Ph.D Thesis


Ph.D StudentTomer Bronshtein
SubjectCo-Receptor Conjugated Liposomes: A Novel Drug-Delivery
System to HIV-Infected Cells
DepartmentDepartment of Biotechnology and Food Engineering
Supervisors Full Professors Machluf Marcelle
Professor Pollack Shimon


Abstract

Anti-retroviral-therapies against HIV/AIDS focus on inhibiting viral growth and may slow AIDS, but not cure the disease. Here we describe an approach to treat HIV as a cellular pathology by targeting cell derived liposomes and synthetic liposomes at HIV-infected cells. Cell-derived-liposomes (CDLs) were prepared from the cytoplasmatic membranes of cells expressing CCR5, the human receptor for gp120, that is found on the surface of virions and HIV-infected cells. Synthetic liposomes were constructed by conjugating CCR5 with liposomes prepared from synthetic lipids. ENV-expressing model cell-lines were engineered to mimic the membranal interactions of HIV-infected cells and to serve as targets for the liposomes. All constructed liposomes were found to express native and correctly oriented CCR5 and were shown to specifically target HIV-infected model cells to varying extent. CDLs and synthetic nano-liposomes exhibited unilamellar morphology and were found to be of 100-200 nm in diameter. The specific targeting and cytotoxicity of the CDLs towards gp120-expressing cells was found to be the highest of all liposomal constructs. EDTA was selected as a liposomal encapsulate and was shown to cause considerable cytotoxic effect when introduced into the cell cytoplasm. Finally, CDLs containing EDTA caused over 60% reduction in the viability of gp120-expressing cells compared to no effect on control cells. Taking the results all together, we can conclude that CCR5-conjugated cell derived liposomes can specifically bind, fuse and deliver their content into gp120-expressing cells.
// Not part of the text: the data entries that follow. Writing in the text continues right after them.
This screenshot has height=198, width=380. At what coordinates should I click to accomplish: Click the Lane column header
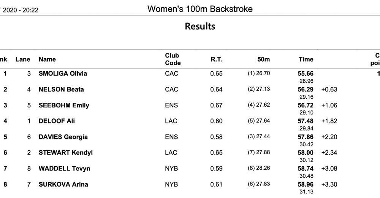pos(23,59)
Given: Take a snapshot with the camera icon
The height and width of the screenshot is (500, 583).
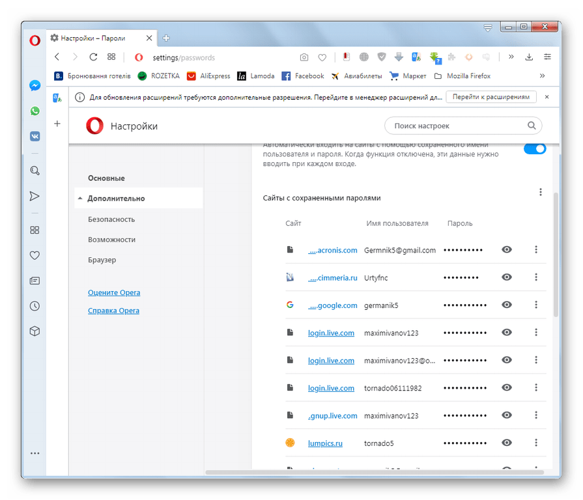Looking at the screenshot, I should [x=304, y=57].

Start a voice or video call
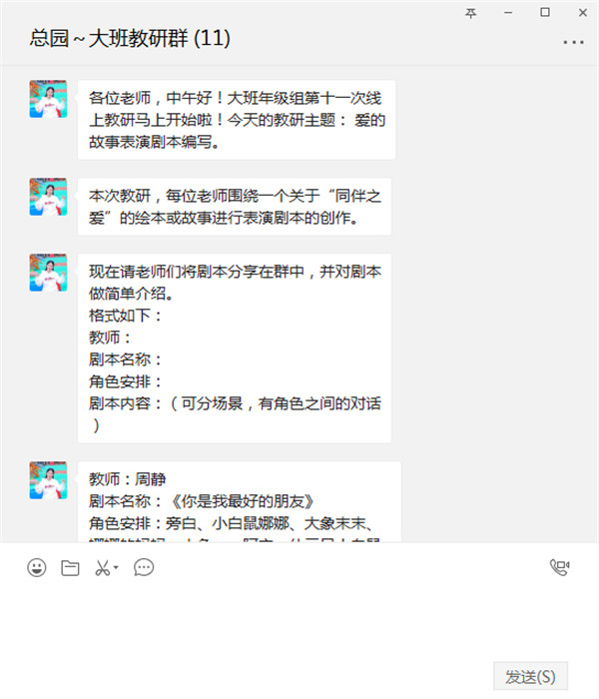click(559, 567)
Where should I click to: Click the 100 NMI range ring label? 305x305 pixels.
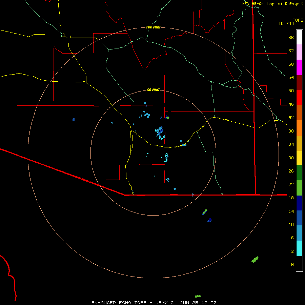[x=153, y=27]
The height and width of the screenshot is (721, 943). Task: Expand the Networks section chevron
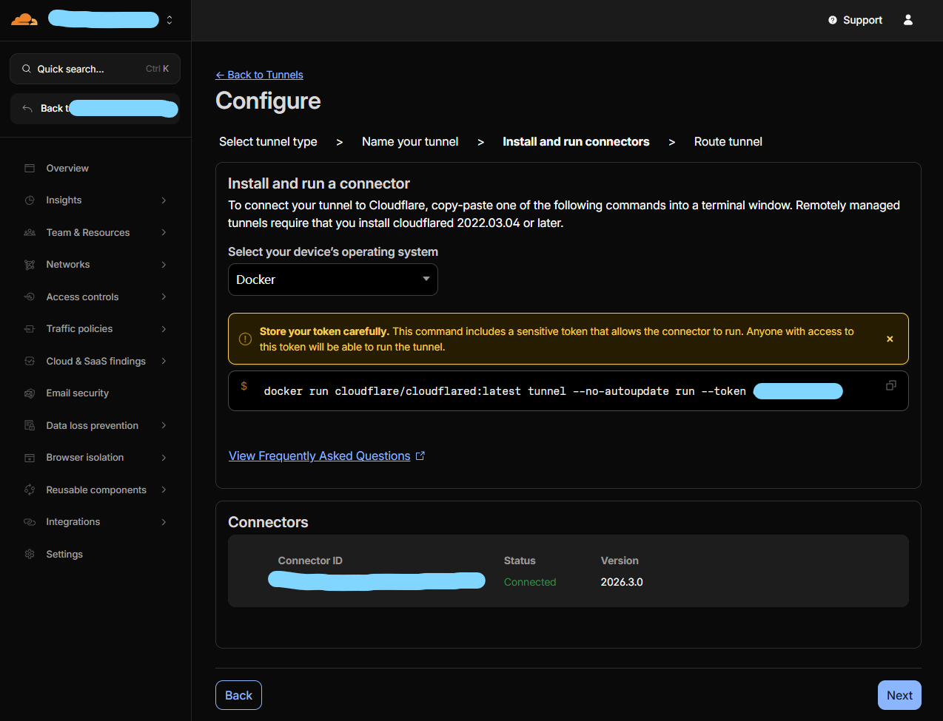click(x=164, y=265)
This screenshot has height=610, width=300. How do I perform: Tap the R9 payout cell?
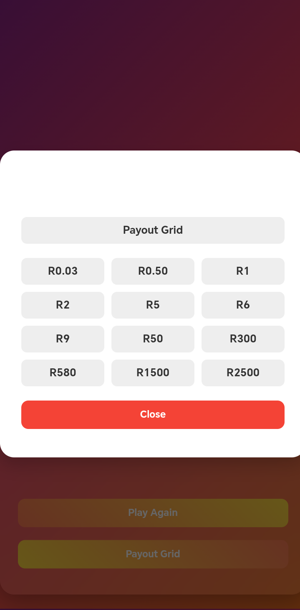tap(63, 339)
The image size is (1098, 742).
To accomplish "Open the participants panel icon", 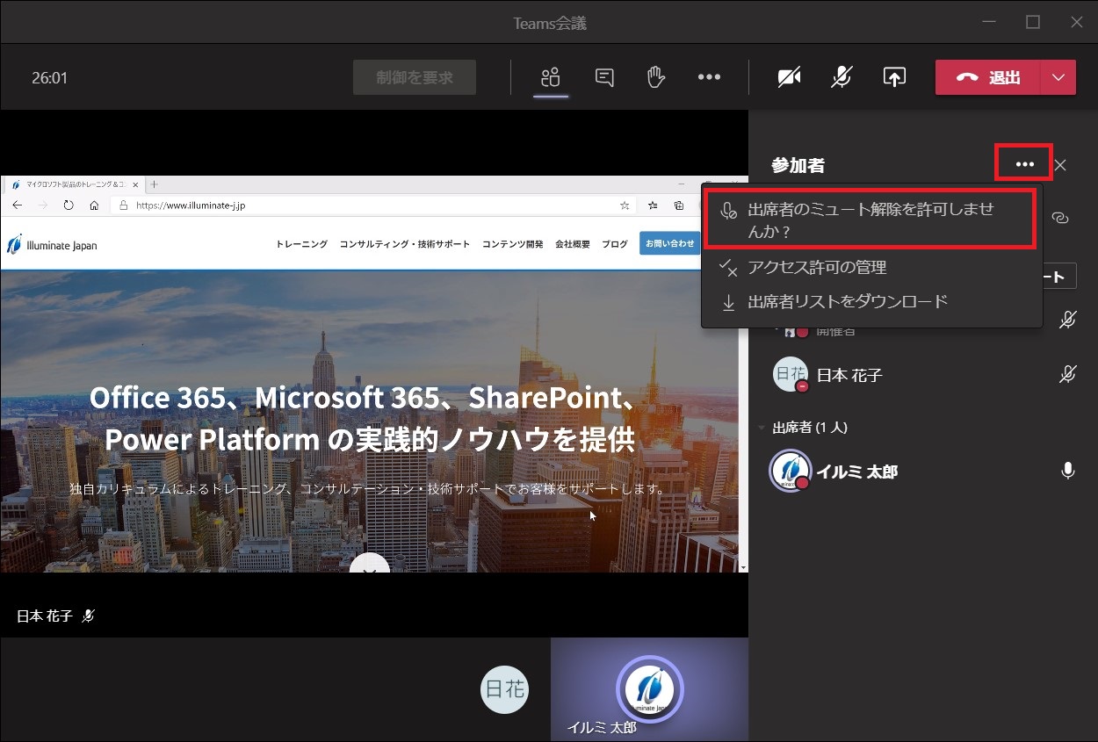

Moreover, the bio-chemical properties of EDTA make it an ideal encapsulate for a liposomal system. The intra-cellular toxic effect of EDTA ensures it will act only upon introduction into the cell cytoplasm via the liposomal mechanism of membrane fusion. Moreover, targeted liposomes containing EDTA can significantly reduce the viability of model HIV-infected cells while spearing "healthy" control cells. Hence, this system can be used as a drug-delivery system to HIV-infected cells. All in all, the specific targeting and cytotoxic effect of CCR5-conjugated CDLs towards gp120-expressing HIV model cells suggests a potential new therapeutic approach.